An mtDNA mutant mouse demonstrates that mitochondrial deficiency can result in autism endophenotypes
Tal Yardeni, Ana G. Cristancho, Almedia J. McCoy, Patrick M. Schaefer, Meagan J. McManus, Eric D. Marsh, Douglas C. Wallace
Abstract
Significance Autism spectrum disorders (ASDs) have increasingly been associated with mitochondrial dysfunction, corroborated by mitochondrial DNA (mtDNA) germline and somatic variants being found in ASD patients. If mitochondrial defects can generate ASD, then specific mtDNA mutations should induce ASD endophenotypes in mice. We tested this prediction by introduction of an mtDNA ND6 gene missense mutation ( ND6 P25L ) into the mouse germline and found ASD endophenotypes.

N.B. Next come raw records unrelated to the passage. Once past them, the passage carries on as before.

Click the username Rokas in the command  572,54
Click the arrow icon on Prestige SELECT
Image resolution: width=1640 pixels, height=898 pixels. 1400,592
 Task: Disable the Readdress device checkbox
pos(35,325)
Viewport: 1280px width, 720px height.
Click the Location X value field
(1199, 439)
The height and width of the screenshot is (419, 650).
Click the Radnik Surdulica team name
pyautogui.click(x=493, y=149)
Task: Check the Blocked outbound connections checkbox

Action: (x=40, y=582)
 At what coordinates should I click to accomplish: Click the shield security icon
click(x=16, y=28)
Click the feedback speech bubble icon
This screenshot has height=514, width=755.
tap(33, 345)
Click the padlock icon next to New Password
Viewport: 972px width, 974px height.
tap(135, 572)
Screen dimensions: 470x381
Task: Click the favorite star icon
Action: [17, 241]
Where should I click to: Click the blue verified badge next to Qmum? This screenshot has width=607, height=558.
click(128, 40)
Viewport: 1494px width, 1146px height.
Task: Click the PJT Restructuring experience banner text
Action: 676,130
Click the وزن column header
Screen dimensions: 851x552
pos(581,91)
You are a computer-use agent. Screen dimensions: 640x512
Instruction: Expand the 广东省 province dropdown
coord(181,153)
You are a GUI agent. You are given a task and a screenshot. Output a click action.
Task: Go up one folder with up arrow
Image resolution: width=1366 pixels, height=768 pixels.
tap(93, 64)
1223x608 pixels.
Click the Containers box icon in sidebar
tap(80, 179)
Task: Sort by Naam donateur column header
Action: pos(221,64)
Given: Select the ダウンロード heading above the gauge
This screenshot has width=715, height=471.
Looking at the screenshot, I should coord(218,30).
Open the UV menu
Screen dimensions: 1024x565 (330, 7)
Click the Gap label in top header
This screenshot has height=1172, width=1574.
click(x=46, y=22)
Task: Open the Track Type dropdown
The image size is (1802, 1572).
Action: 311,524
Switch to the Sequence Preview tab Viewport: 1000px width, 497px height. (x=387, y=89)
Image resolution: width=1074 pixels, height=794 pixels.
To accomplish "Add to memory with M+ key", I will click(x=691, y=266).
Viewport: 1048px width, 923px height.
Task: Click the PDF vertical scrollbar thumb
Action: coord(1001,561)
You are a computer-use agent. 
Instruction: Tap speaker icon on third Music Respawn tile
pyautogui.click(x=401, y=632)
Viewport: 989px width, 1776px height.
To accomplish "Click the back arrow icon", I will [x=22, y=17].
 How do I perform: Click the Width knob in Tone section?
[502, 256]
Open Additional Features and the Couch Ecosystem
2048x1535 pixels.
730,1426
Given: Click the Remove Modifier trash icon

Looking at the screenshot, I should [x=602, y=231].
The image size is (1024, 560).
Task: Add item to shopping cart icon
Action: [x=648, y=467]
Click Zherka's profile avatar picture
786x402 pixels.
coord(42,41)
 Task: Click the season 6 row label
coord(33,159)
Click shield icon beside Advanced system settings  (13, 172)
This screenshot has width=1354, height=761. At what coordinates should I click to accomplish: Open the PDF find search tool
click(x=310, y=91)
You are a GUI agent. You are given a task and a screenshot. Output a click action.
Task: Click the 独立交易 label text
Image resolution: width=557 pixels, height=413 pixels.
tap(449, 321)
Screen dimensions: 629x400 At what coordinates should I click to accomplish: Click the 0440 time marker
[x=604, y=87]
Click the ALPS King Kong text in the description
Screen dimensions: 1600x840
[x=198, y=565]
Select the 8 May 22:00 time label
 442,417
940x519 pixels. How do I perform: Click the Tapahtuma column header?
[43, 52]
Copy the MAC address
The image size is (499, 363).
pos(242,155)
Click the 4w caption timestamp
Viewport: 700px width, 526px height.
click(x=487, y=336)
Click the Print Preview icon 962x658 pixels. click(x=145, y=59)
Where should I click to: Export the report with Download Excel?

The ND6 P25L mice exhibit impaired social interaction, compulsive behavior, and increased anxiety. They have reduced electroencephalographic delta and theta wave power, increased predilection to seizures, but without diminution of hippocampal interneurons. These endophenotypes correlate with impaired cortical and hippocampal mitochondrial respiration and increased reactive oxygen species production. Thus, mitochondrial defects can be sufficient to produce ASD phenotypes.